- [PROBLEM TO SOLVE] State the number of lines with "Medien" in the listing, leaving out everything else.

>>>>>

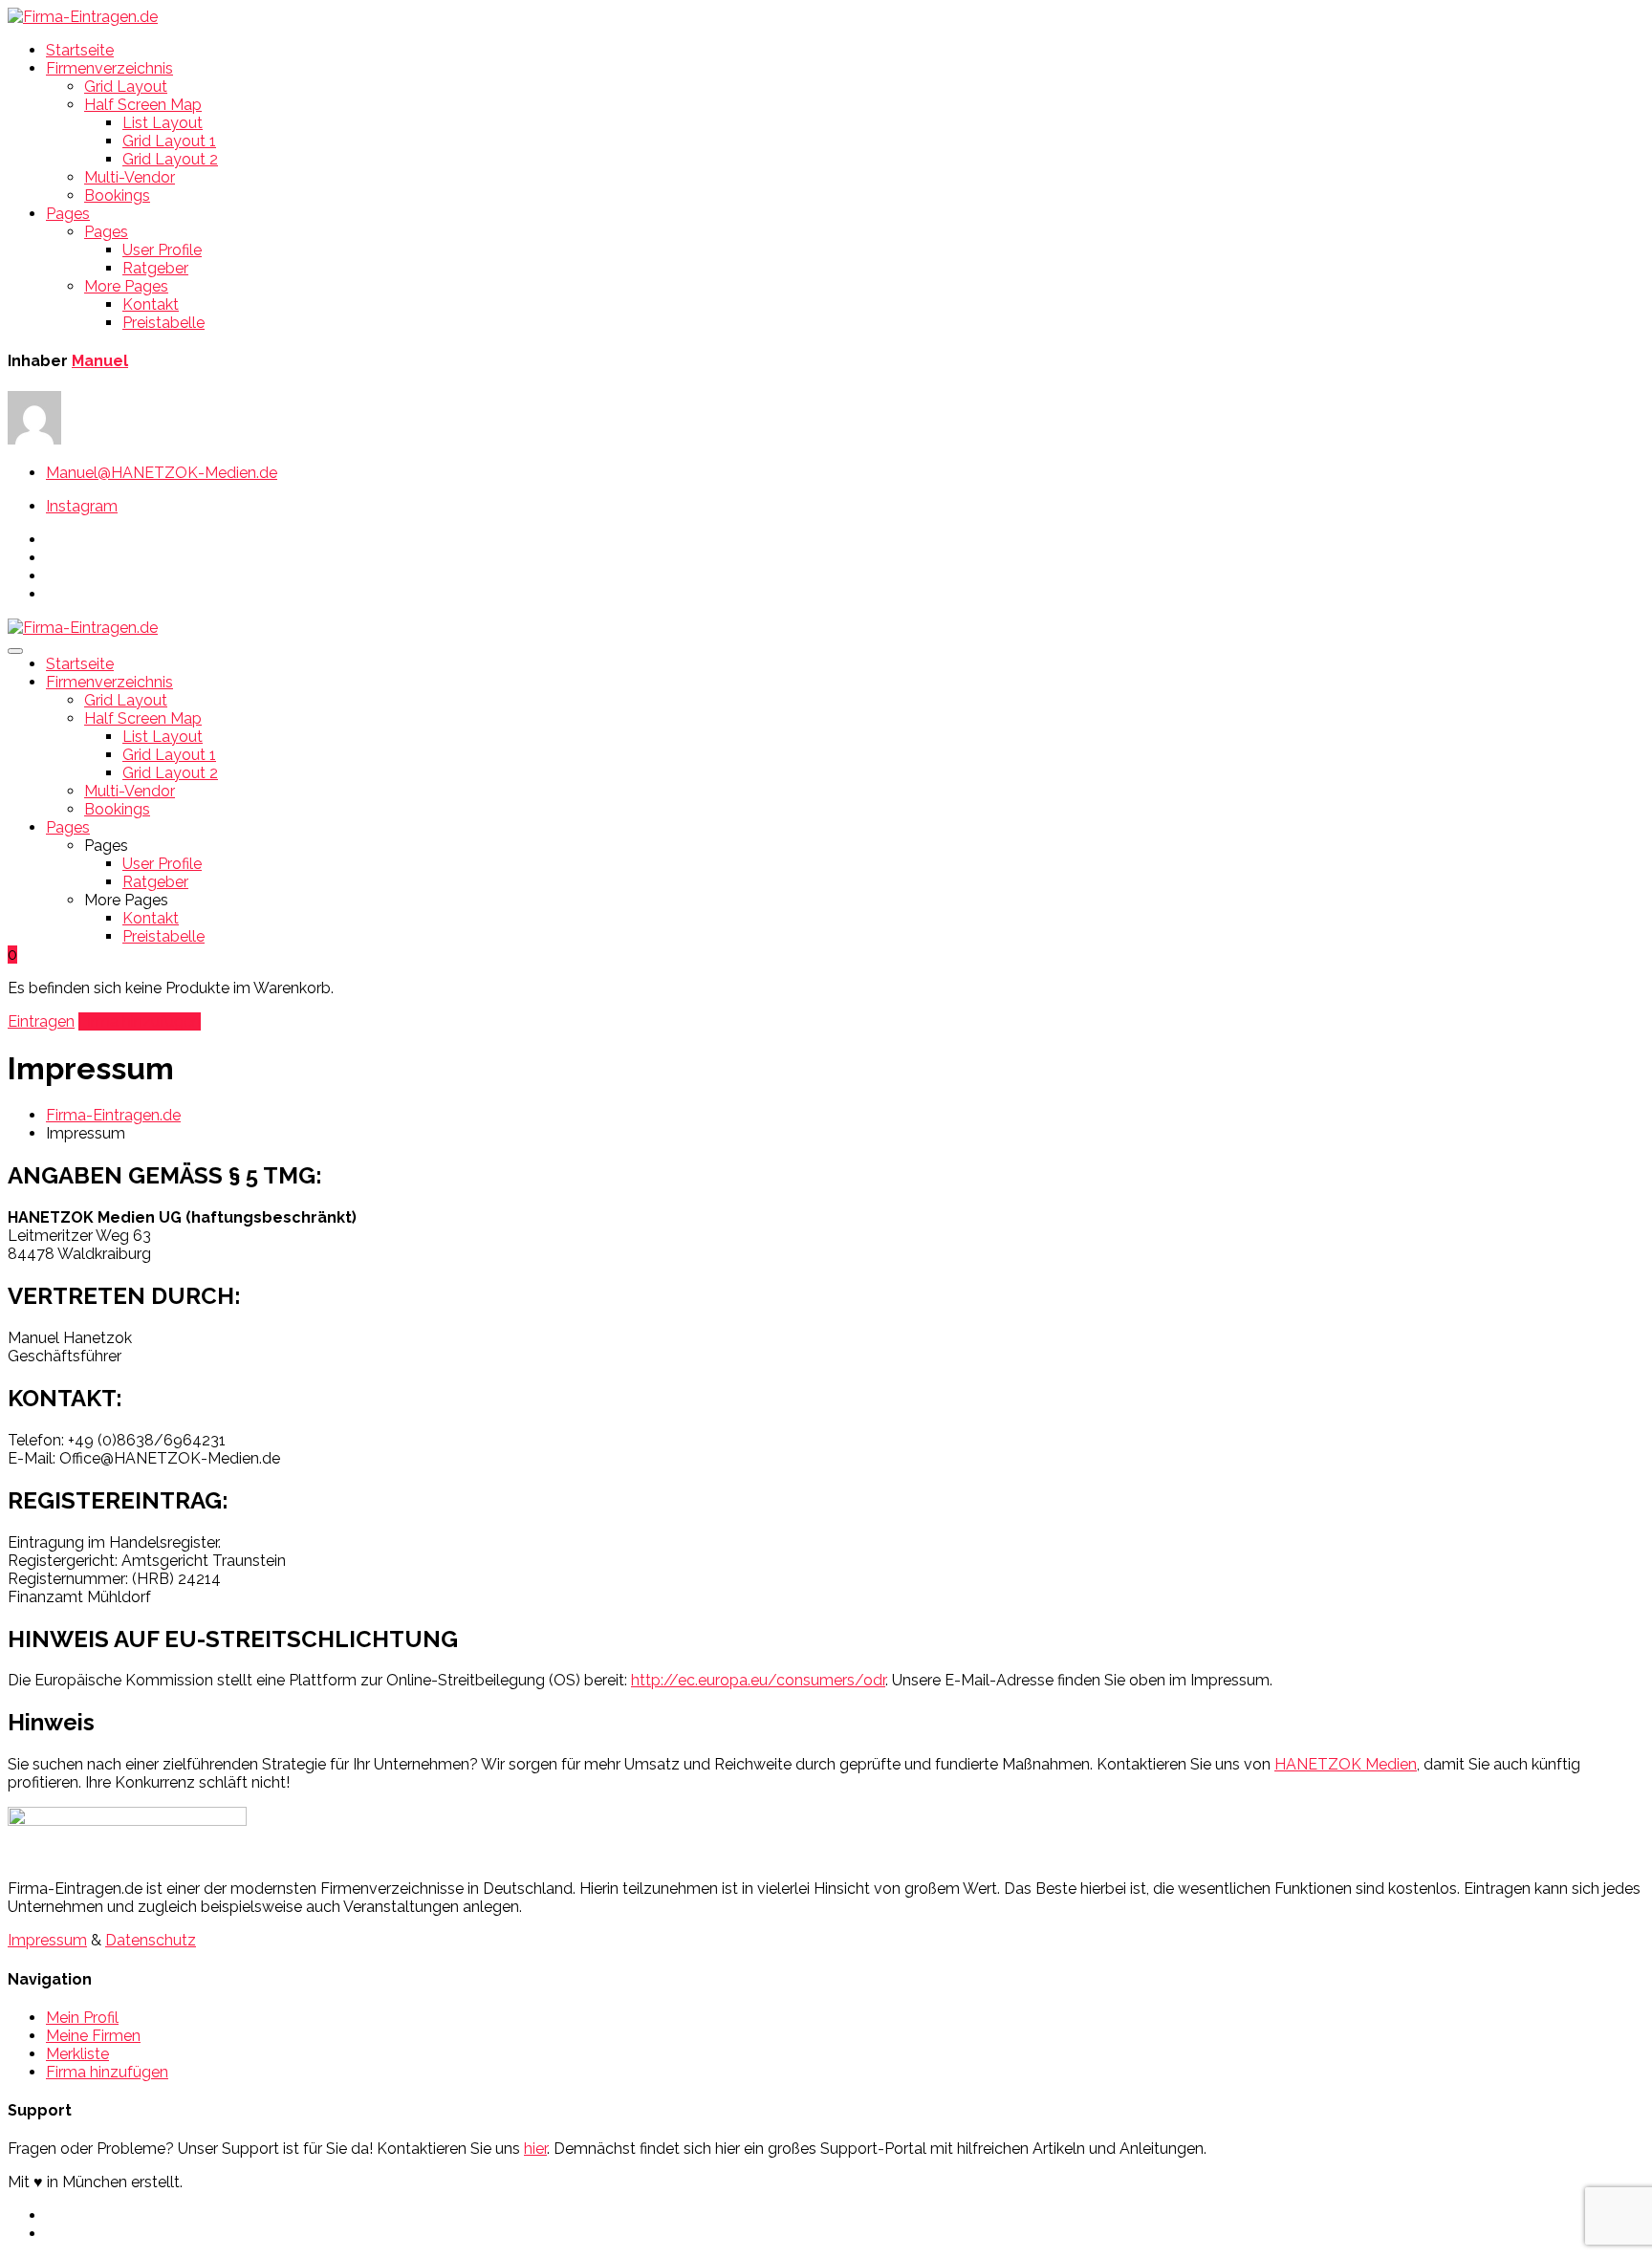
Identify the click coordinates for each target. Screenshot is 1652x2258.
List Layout (162, 123)
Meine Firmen (93, 2036)
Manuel (100, 361)
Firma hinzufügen (139, 1021)
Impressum (47, 1940)
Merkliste (77, 2054)
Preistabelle (163, 323)
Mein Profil (82, 2017)
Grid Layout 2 (170, 159)
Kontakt (150, 304)
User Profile (162, 250)
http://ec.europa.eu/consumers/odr (758, 1680)
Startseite (80, 50)
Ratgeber (155, 268)
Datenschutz (150, 1940)
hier (535, 2148)
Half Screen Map (143, 105)
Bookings (117, 195)
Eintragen (41, 1021)
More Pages (126, 286)
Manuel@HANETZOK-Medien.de (161, 473)
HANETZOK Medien (1345, 1764)
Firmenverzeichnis (109, 68)
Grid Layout (125, 86)
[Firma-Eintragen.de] (83, 17)
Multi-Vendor (129, 177)
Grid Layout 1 (169, 141)
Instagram (82, 506)
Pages (68, 214)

<<<<<

- [EXERCISE SOLUTION] 2